Exclusion criterion probationary period for a credit
loan during the probation period
One given and an indisputable reality is that almost all banks in Germany before granting a loan sufficiently examine the creditworthiness of the applicant with the help of appropriate credit agencies and documents required for borrowing by the borrower. In addition to the creditworthiness, which must be assumed anyway, the check of the creditworthiness takes place on the basis of the  information, together with an available regular income. However, this is precisely what can fail to grant a loan if a regular income is available, but the Associated employment relationship is less than 6 months – is just in the probation period. For banks, such a Situation is in most cases a reason not to correspond to the desire for a loan. The reason for this is quite simple: banks are concerned that the borrower is “unable to survive” the probation period, has no longer a regulated income and will therefore not be able to repay the loan granted to the Bank. A Situation that every Bank wants to avoid in the best possible way.
Offer collateral for a loan

Does the question arise, then, of the possibilities to obtain a loan during the probation period? And to make one thing clear: there are these possibilities and these are relatively simple in the reason. A very good Alternative to securing a loan in addition to your own income, are existing collateral.

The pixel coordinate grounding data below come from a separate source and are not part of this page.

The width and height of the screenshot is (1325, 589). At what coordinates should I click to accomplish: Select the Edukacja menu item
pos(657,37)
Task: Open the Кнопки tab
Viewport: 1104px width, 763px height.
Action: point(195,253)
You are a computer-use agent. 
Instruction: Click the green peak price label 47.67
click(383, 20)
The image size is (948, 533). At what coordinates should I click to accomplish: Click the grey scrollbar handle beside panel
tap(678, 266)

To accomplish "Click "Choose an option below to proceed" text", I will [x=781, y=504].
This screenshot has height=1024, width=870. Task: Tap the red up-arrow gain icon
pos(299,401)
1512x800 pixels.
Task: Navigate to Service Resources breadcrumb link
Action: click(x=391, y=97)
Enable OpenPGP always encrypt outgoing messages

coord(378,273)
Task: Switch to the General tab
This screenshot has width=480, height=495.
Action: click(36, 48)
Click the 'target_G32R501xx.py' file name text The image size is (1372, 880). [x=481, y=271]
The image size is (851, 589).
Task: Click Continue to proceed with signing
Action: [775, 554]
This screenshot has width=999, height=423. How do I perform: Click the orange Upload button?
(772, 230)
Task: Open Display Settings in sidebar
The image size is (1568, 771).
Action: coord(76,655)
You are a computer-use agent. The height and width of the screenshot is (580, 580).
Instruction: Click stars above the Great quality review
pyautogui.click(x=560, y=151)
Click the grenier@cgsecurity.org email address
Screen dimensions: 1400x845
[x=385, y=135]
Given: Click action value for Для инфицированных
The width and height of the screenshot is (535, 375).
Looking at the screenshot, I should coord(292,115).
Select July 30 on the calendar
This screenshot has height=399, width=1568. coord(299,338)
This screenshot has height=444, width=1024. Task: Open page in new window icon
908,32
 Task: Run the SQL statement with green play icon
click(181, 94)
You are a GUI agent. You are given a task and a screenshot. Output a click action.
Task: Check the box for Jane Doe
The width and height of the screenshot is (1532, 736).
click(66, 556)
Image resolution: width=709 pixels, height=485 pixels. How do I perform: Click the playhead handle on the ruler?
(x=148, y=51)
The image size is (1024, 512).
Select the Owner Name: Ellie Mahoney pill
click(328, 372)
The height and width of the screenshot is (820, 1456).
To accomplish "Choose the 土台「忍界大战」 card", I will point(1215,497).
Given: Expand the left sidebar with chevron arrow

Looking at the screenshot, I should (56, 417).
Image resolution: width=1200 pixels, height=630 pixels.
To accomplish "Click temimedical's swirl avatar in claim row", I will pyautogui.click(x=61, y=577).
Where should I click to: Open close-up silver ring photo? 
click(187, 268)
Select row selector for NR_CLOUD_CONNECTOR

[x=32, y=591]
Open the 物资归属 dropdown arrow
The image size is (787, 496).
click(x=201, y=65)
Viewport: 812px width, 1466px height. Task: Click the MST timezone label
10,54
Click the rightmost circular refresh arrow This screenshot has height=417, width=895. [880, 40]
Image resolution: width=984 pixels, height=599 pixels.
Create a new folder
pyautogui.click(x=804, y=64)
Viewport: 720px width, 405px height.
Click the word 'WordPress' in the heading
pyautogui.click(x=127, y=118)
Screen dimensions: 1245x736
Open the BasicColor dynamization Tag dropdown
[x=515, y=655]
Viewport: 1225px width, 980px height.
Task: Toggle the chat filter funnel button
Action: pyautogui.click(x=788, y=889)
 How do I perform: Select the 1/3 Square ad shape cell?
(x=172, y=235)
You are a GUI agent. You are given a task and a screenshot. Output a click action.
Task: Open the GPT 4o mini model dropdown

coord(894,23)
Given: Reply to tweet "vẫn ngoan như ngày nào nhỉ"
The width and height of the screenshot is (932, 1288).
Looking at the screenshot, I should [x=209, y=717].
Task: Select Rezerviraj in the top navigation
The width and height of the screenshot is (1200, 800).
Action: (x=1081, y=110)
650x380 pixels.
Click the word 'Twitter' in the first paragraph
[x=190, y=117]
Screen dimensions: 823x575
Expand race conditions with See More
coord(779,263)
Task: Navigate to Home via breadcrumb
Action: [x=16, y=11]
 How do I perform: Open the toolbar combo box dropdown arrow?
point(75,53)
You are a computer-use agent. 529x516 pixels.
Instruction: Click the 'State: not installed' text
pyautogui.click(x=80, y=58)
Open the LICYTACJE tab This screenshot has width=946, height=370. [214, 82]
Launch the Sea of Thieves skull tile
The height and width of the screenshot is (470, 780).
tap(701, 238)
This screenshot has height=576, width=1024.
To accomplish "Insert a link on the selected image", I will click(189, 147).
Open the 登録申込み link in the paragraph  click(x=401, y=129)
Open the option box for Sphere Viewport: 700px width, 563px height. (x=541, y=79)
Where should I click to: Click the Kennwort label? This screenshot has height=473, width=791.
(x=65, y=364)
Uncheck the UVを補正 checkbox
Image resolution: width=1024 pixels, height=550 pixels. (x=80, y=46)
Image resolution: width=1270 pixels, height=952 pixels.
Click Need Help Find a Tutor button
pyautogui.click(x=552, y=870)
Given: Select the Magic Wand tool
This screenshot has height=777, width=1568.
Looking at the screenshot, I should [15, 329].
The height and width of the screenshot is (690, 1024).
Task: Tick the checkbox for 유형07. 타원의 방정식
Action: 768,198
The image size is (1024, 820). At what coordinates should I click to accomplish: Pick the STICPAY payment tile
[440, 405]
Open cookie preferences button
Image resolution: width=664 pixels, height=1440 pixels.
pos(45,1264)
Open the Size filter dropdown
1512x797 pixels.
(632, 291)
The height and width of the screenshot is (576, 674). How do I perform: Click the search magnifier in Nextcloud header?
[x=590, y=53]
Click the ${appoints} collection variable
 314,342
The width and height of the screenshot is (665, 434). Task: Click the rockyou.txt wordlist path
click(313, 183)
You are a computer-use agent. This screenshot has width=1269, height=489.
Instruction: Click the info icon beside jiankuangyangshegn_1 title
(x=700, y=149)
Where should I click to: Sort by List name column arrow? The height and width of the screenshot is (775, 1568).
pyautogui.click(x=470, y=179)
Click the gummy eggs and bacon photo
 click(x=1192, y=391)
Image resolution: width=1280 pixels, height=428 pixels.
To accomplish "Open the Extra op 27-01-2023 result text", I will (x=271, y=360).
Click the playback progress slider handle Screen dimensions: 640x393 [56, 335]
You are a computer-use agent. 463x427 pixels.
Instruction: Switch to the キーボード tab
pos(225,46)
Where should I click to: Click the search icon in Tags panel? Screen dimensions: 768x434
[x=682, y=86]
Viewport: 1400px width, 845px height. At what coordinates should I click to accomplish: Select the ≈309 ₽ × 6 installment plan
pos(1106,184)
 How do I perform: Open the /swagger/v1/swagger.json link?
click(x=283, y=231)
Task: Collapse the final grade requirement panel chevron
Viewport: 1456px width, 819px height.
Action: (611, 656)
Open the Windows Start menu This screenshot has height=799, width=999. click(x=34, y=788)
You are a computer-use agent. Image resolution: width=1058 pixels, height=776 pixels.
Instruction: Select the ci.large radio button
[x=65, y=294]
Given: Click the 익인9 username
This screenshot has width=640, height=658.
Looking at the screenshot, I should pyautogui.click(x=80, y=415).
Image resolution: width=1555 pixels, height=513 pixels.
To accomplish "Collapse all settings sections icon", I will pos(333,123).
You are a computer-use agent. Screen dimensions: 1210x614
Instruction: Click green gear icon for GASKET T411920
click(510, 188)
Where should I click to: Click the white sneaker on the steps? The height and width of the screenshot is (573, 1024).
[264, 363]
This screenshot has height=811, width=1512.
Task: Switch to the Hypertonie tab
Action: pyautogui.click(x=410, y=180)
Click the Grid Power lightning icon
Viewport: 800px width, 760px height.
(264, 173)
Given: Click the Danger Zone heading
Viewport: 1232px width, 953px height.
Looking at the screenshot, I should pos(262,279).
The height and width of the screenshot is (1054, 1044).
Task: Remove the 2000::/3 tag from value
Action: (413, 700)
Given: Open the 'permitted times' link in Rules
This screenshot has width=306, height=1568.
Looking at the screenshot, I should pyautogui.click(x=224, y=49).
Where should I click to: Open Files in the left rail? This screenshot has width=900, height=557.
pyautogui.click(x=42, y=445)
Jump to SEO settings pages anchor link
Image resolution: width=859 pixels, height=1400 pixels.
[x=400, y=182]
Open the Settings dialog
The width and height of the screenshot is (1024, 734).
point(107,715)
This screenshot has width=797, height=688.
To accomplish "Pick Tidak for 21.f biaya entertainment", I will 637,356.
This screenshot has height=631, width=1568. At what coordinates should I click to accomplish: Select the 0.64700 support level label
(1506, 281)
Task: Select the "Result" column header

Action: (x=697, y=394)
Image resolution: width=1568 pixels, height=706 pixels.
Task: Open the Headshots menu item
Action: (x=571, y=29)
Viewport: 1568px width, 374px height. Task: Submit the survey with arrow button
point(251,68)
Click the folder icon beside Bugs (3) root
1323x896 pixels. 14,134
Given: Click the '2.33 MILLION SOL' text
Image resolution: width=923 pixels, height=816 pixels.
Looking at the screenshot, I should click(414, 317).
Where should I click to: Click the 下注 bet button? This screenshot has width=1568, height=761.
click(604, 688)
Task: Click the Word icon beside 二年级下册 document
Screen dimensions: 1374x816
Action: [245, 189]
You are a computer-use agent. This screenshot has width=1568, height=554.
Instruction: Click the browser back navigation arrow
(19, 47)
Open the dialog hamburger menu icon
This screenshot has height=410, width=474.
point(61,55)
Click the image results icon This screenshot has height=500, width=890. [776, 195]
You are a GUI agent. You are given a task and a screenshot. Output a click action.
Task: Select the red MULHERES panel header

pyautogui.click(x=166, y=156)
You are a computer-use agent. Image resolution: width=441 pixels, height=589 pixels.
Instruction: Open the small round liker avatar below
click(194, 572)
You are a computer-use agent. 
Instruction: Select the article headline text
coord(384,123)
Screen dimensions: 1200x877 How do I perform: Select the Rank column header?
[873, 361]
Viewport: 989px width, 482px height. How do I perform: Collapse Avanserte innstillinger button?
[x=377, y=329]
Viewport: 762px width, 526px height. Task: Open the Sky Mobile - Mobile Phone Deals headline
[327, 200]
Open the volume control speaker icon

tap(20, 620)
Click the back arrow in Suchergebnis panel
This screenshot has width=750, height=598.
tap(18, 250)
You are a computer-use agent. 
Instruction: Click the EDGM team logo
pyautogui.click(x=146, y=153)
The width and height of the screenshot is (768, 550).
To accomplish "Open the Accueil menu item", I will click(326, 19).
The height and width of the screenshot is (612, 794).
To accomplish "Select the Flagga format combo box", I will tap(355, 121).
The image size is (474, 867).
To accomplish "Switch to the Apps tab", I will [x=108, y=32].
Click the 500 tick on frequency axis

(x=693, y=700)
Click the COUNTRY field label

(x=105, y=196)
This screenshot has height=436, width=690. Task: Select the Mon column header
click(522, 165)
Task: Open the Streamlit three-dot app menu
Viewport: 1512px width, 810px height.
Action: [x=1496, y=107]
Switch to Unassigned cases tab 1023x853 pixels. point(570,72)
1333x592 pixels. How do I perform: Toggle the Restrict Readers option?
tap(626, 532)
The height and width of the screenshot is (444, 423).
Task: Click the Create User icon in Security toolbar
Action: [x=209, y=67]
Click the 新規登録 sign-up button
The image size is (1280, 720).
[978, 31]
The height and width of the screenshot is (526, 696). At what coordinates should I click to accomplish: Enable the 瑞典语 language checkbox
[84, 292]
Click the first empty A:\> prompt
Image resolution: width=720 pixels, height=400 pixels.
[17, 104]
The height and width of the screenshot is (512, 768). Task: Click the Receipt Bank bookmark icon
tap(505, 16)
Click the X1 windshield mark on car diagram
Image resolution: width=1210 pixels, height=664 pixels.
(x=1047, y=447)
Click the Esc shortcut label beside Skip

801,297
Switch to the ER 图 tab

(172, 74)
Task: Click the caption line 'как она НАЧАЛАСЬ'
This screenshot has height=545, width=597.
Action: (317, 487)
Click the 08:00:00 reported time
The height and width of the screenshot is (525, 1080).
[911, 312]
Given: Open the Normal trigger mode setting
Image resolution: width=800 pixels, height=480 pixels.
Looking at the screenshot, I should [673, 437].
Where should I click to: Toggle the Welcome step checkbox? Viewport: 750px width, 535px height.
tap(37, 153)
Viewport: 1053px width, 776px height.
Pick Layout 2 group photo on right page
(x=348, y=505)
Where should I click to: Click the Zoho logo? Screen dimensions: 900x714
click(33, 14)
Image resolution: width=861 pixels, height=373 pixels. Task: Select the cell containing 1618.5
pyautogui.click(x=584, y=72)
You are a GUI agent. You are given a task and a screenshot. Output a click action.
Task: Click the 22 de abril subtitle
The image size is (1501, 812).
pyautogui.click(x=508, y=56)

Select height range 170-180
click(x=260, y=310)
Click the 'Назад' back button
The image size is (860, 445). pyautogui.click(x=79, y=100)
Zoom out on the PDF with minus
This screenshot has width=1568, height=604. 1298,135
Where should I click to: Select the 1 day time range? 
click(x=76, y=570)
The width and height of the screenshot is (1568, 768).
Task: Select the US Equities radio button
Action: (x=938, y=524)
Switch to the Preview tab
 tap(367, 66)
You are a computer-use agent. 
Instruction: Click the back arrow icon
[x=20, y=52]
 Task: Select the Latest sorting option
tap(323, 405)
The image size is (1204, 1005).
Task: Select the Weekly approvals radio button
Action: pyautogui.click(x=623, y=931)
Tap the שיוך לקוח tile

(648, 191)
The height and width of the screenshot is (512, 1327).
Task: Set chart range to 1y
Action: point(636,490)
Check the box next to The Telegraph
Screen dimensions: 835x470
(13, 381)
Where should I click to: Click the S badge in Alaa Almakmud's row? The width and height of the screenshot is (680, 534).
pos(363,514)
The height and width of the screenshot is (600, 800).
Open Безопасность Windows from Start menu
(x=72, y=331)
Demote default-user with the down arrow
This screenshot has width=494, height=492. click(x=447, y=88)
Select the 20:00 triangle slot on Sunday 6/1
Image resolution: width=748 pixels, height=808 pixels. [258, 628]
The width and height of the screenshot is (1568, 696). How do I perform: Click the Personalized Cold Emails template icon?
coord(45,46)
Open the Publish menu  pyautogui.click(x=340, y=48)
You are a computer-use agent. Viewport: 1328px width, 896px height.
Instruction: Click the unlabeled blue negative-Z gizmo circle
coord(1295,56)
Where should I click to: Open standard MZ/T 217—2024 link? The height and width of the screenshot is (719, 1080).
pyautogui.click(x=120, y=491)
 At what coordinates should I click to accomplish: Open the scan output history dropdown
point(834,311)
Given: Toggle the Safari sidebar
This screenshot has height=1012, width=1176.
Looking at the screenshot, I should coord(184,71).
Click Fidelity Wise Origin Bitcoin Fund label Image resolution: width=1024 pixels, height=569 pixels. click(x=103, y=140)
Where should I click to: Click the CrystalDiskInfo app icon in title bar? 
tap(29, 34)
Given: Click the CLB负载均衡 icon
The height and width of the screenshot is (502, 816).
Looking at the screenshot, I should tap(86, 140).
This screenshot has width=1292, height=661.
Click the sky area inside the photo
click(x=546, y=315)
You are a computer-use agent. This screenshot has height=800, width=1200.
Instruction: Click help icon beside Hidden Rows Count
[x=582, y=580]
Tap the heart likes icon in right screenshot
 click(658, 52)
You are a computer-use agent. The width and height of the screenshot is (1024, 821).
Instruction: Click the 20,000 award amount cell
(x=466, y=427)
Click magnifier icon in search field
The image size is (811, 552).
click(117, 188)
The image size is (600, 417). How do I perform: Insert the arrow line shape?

The guarantee is often the first choice on the part of the borrower and is accepted by numerous banks. Family members and close friends are the main guarantors. It is only important that the guarantor has an impeccable credit rating, which requires almost always existing assets or an employment relationship, which is no longer within the probation period. This form of collateral for a loan is generally accepted by the banks and is also often demanded. However, in addition to the credit guarantee, a number of other credit guarantees are available – for example:

• The transfer of your own vehicle

• Assignment or pledging of claims from capital life insurance, etc.

• Pledging of securities or savings deposits

Our Conclusion

If it is possible for a borrower to offer to the Bank for a loan one of the aforementioned collateral or even to present a loan guarantee with impeccable creditworthiness, the taking of a credit is also during the probation period in no way in the way. As a result, most of the banks are willing to grant a loan despite probation. However, in this case too, one should take care and ensure that the agreed credit rate is sustainable.